→ What you have to do
Reproduce the records from the line containing "Select the yellow" through the end of the records, substituting "button" for "icon" and leaving everything else unchanged.

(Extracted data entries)

--- --- ---

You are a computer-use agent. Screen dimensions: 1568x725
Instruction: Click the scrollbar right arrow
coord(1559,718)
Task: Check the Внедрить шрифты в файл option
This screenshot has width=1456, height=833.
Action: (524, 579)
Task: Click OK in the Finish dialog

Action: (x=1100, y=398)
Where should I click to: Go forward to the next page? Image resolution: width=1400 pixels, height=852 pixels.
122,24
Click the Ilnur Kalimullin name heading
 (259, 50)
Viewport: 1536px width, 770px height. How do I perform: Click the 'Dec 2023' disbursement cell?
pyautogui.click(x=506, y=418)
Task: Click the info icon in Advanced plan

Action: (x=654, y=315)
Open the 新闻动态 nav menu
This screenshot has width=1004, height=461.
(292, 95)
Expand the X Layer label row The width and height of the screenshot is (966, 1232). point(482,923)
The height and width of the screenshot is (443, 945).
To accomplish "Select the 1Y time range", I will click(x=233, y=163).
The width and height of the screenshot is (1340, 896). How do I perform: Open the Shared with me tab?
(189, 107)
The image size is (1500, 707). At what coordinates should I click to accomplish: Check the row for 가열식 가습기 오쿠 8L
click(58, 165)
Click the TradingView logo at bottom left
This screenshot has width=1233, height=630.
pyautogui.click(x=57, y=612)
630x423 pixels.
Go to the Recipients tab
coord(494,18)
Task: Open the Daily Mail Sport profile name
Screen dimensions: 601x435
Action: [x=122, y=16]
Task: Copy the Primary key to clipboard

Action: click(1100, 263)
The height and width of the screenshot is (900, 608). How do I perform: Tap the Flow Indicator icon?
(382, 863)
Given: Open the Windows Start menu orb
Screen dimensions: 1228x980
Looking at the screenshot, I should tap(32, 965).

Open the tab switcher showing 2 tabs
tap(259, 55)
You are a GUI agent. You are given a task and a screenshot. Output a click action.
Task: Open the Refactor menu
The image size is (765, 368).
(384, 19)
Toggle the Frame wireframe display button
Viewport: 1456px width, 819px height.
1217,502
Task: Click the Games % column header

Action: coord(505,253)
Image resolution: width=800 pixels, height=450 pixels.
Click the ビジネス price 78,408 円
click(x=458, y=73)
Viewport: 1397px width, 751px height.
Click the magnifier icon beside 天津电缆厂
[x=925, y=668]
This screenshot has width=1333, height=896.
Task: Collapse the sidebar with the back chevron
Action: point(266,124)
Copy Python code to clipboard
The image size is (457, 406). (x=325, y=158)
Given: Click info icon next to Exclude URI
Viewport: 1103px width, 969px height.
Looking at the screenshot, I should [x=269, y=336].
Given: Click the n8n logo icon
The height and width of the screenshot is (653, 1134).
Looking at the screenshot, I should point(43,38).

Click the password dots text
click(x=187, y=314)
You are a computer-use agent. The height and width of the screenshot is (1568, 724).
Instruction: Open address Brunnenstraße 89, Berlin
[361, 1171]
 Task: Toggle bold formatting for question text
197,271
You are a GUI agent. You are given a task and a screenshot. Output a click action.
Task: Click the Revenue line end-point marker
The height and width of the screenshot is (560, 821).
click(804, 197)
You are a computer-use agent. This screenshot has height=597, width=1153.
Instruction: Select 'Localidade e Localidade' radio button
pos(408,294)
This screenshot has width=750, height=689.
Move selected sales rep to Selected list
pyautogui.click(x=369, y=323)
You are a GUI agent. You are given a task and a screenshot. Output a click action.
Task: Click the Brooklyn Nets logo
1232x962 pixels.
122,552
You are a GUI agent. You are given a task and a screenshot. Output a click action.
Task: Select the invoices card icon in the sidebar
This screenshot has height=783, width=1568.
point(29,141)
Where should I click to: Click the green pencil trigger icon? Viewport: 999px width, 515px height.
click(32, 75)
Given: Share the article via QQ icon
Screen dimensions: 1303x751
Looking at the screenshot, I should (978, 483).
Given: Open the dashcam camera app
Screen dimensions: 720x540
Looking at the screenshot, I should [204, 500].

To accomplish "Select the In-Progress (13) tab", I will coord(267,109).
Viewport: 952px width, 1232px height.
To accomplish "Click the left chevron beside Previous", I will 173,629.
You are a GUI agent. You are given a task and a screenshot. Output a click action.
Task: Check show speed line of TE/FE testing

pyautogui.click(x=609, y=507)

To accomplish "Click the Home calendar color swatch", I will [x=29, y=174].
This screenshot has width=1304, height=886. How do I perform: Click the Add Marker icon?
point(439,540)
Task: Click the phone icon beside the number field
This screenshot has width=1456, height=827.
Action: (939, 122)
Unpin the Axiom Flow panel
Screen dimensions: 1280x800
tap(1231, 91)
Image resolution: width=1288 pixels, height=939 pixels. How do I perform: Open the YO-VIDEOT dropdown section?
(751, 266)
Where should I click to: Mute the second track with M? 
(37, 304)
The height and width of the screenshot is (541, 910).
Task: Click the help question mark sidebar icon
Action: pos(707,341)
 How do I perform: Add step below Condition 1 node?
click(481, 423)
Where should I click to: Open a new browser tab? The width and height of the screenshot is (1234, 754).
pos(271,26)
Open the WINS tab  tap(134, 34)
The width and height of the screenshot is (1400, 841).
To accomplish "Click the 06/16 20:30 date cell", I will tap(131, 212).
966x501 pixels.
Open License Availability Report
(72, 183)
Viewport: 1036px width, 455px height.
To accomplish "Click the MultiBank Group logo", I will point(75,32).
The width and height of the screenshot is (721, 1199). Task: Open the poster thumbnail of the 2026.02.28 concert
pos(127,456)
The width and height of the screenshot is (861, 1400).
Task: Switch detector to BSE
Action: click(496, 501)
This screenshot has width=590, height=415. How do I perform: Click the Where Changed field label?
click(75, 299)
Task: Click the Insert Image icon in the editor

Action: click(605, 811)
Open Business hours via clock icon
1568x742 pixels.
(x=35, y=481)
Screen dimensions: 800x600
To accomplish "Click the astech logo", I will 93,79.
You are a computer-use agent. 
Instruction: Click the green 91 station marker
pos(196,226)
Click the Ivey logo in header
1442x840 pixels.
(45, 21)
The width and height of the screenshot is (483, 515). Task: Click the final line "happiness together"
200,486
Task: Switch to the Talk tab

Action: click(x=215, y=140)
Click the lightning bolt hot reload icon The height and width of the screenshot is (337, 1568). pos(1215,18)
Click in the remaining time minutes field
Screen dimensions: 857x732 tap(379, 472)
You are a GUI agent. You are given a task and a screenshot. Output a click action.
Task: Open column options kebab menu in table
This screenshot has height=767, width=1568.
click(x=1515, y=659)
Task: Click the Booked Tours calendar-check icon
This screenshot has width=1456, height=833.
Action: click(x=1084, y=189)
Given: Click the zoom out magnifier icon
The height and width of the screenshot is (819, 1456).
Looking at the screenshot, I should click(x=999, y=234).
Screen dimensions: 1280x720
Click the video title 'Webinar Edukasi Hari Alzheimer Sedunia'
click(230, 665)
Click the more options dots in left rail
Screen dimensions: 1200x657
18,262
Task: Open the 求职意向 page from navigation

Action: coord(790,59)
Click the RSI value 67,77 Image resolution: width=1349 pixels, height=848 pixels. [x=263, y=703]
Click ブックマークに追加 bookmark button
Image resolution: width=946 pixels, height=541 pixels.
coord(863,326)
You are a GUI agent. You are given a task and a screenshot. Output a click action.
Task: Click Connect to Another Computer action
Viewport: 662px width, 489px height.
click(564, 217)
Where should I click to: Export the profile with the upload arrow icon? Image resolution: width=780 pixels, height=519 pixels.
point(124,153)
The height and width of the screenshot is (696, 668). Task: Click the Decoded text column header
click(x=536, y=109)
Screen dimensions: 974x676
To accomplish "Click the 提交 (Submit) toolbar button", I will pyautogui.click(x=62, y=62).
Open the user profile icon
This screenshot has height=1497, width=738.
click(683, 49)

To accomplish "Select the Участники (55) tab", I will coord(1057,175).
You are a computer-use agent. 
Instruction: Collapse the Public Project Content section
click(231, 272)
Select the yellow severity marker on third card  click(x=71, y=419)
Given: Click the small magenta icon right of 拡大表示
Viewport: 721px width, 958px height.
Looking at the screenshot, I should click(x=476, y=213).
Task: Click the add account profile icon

--- --- ---

→ Final result
Select the yellow severity marker on third card  click(x=71, y=419)
Given: Click the small magenta button right of 拡大表示
Viewport: 721px width, 958px height.
Looking at the screenshot, I should click(x=476, y=213).
Task: Click the add account profile button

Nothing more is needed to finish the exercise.